Records from a dataset:
= = = = = = =

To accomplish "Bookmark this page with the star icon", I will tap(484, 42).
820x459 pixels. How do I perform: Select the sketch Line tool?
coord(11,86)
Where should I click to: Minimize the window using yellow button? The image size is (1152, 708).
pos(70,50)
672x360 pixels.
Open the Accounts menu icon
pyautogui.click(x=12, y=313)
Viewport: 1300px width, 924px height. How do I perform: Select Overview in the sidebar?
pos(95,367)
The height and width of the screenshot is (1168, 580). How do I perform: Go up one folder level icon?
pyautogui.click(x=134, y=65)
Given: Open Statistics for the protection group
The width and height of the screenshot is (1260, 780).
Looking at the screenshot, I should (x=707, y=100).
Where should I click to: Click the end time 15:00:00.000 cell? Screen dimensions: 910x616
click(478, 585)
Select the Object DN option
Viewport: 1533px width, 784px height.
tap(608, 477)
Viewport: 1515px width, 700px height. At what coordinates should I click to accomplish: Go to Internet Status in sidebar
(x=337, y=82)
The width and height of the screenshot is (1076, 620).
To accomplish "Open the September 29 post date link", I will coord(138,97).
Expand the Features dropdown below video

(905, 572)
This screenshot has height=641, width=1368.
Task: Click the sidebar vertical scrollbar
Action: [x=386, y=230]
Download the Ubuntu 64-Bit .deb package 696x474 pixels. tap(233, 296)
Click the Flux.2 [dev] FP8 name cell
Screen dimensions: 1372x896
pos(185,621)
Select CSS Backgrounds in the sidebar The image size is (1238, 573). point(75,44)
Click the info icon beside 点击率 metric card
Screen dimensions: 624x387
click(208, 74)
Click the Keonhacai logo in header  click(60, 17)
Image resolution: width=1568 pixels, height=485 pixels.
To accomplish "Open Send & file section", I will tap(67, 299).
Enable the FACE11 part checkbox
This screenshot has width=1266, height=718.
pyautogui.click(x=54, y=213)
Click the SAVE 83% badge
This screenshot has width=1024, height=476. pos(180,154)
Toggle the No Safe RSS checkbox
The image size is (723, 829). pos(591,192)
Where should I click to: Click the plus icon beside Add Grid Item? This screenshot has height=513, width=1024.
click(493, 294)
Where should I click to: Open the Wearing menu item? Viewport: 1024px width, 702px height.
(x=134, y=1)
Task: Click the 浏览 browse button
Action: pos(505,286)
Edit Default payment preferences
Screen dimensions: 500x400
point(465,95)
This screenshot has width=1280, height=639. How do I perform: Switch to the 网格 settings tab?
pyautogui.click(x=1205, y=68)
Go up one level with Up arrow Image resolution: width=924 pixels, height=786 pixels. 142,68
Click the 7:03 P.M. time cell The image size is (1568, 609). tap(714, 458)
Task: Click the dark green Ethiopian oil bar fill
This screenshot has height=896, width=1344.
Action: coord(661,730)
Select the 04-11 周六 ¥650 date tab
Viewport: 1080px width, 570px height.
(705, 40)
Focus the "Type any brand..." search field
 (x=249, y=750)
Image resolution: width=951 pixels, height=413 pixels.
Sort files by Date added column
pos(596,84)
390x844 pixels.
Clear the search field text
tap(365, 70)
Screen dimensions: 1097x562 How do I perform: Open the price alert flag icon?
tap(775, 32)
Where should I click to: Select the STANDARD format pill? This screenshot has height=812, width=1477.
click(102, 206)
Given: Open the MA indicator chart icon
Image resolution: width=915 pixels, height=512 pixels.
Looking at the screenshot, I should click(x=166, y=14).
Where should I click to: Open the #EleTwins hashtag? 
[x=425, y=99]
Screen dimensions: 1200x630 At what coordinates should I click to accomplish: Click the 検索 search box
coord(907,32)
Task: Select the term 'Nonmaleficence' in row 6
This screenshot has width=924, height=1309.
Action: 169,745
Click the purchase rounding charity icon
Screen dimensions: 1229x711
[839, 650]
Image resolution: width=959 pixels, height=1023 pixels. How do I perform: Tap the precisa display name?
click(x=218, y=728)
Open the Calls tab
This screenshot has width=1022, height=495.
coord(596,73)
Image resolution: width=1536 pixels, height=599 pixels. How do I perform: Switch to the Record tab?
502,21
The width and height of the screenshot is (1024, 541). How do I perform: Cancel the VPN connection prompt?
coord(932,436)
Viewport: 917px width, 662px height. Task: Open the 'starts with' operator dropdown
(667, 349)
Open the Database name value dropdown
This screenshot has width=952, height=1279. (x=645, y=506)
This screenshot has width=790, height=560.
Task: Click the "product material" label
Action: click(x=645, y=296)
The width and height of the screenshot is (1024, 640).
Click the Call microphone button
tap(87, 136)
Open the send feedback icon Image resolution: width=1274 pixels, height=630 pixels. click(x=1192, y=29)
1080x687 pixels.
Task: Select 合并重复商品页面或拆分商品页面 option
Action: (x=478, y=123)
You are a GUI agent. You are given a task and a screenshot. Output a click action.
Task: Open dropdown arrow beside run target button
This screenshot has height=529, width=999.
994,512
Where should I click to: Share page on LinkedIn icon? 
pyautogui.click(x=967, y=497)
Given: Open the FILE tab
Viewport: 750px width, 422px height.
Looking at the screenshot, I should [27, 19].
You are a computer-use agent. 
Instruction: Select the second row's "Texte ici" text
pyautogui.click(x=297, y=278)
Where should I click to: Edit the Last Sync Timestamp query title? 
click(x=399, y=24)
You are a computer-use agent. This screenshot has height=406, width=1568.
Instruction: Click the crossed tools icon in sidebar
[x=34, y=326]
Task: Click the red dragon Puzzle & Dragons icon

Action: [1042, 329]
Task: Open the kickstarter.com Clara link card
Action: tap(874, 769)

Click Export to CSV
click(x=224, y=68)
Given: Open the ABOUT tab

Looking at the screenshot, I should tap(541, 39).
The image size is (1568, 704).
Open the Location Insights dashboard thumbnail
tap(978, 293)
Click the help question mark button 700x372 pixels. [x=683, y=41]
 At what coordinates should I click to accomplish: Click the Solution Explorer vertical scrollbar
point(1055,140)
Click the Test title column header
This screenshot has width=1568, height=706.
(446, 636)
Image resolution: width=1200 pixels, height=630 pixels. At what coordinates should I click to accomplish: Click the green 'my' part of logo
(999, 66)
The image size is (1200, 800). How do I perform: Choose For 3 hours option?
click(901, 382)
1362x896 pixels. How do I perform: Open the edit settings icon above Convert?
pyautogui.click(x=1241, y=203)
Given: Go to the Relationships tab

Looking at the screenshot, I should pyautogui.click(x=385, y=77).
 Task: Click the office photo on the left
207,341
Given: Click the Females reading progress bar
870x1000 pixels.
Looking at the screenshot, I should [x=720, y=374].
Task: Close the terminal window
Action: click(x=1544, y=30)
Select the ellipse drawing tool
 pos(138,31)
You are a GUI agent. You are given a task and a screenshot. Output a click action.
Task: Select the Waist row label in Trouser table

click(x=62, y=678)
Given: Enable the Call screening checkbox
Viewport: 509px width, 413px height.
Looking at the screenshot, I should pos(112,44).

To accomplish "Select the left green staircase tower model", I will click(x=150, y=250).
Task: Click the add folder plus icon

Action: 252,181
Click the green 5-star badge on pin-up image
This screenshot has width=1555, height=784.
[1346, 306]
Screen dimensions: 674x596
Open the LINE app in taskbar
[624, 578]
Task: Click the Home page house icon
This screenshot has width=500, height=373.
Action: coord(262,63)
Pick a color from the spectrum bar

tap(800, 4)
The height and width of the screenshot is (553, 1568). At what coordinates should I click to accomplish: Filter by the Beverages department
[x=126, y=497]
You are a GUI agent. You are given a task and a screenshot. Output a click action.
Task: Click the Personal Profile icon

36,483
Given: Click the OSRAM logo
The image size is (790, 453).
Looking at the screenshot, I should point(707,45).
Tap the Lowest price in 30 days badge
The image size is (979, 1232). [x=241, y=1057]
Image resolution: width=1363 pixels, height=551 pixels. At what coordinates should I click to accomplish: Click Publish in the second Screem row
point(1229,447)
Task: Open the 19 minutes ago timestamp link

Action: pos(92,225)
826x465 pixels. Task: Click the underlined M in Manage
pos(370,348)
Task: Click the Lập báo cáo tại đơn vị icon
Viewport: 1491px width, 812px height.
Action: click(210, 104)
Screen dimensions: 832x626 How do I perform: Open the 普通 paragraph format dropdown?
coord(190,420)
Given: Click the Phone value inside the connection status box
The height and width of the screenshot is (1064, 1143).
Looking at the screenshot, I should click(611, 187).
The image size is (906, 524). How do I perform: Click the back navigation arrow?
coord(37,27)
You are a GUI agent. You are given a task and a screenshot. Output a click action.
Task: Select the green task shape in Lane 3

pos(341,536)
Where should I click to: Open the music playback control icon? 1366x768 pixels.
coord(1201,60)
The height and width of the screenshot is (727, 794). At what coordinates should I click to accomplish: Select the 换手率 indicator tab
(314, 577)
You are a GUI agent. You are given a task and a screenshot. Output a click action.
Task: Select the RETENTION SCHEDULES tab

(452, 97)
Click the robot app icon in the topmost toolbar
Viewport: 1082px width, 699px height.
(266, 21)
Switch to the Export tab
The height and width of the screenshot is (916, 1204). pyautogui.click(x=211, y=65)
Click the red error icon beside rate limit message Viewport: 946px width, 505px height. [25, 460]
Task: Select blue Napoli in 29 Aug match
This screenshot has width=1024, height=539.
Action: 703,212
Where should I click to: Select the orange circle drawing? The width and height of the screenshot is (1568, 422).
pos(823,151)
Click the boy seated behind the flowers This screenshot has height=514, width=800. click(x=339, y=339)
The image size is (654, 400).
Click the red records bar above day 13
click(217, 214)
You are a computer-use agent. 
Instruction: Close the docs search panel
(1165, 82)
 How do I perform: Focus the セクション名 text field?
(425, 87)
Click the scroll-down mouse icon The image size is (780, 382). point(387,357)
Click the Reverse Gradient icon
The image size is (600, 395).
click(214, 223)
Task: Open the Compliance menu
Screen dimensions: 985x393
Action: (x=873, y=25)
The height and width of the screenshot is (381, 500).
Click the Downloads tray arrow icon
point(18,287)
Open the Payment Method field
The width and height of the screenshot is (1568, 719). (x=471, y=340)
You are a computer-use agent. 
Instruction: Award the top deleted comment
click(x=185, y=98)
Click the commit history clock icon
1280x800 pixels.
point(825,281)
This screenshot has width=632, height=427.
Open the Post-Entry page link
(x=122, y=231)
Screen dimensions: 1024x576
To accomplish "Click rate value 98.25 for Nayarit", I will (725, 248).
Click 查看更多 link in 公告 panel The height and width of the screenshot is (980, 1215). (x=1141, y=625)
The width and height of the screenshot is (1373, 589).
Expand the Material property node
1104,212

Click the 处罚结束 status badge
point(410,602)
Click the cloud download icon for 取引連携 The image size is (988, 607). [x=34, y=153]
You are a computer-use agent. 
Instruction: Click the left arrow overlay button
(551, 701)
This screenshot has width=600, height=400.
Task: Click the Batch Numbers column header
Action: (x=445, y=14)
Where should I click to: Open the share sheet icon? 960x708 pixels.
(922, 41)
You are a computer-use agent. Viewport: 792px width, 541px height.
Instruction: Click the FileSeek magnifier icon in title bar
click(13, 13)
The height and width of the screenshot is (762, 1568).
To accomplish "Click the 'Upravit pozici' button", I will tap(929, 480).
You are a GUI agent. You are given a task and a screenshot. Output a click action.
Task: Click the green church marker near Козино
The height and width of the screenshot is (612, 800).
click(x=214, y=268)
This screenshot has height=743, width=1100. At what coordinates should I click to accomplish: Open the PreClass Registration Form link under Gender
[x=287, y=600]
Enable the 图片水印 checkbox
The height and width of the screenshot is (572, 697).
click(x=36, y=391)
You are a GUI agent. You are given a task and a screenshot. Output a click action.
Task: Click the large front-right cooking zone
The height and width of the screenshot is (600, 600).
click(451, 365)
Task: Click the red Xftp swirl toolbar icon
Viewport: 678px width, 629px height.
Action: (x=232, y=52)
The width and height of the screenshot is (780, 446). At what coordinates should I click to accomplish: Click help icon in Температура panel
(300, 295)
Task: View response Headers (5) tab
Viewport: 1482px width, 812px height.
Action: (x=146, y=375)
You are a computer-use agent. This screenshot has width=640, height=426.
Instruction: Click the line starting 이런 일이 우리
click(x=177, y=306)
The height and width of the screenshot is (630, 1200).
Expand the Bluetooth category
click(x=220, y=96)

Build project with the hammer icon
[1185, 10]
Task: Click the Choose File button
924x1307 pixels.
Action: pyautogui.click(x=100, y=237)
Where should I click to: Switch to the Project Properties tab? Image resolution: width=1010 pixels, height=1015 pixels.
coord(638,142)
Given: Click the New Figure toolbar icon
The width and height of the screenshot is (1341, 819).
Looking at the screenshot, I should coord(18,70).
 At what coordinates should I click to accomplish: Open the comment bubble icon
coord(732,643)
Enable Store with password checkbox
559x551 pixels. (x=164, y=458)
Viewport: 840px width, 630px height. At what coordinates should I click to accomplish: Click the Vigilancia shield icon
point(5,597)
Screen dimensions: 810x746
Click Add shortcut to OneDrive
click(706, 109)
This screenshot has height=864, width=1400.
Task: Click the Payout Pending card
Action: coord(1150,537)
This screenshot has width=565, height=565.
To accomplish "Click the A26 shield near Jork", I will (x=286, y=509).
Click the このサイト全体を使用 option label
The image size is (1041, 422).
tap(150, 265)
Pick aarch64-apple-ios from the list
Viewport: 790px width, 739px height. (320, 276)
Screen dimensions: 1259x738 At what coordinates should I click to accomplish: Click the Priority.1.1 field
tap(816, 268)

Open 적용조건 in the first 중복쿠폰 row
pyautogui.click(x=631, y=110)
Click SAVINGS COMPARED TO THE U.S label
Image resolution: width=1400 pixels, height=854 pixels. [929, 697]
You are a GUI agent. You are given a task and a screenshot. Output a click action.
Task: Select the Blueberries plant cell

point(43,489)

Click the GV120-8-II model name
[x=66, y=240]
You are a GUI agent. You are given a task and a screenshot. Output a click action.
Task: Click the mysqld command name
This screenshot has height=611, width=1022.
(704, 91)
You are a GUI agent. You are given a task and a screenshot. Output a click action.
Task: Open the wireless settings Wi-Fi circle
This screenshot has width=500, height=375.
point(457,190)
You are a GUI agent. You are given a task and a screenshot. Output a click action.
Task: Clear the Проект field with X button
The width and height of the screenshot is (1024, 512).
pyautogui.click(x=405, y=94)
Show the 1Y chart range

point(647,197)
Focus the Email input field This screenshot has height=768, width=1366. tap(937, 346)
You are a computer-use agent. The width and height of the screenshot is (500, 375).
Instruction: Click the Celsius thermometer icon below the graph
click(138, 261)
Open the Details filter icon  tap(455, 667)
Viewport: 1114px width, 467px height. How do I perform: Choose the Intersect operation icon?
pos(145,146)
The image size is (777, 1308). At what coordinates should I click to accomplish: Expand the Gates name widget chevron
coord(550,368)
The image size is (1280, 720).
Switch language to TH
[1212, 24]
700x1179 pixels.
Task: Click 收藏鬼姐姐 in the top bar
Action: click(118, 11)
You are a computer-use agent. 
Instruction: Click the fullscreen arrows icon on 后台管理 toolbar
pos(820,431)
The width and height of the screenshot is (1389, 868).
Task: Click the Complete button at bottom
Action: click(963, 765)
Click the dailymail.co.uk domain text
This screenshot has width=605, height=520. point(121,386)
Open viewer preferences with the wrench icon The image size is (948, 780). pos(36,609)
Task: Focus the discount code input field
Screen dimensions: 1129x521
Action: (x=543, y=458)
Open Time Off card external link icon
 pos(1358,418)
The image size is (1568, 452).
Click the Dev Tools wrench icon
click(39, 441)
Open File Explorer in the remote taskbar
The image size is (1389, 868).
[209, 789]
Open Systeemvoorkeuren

= = = = = = =

* [What you should do]:
Report each line above containing the string "near".

* [Final answer]:
Task: Click the green church marker near Козино
To accomplish "Click the A26 shield near Jork", I will (x=286, y=509).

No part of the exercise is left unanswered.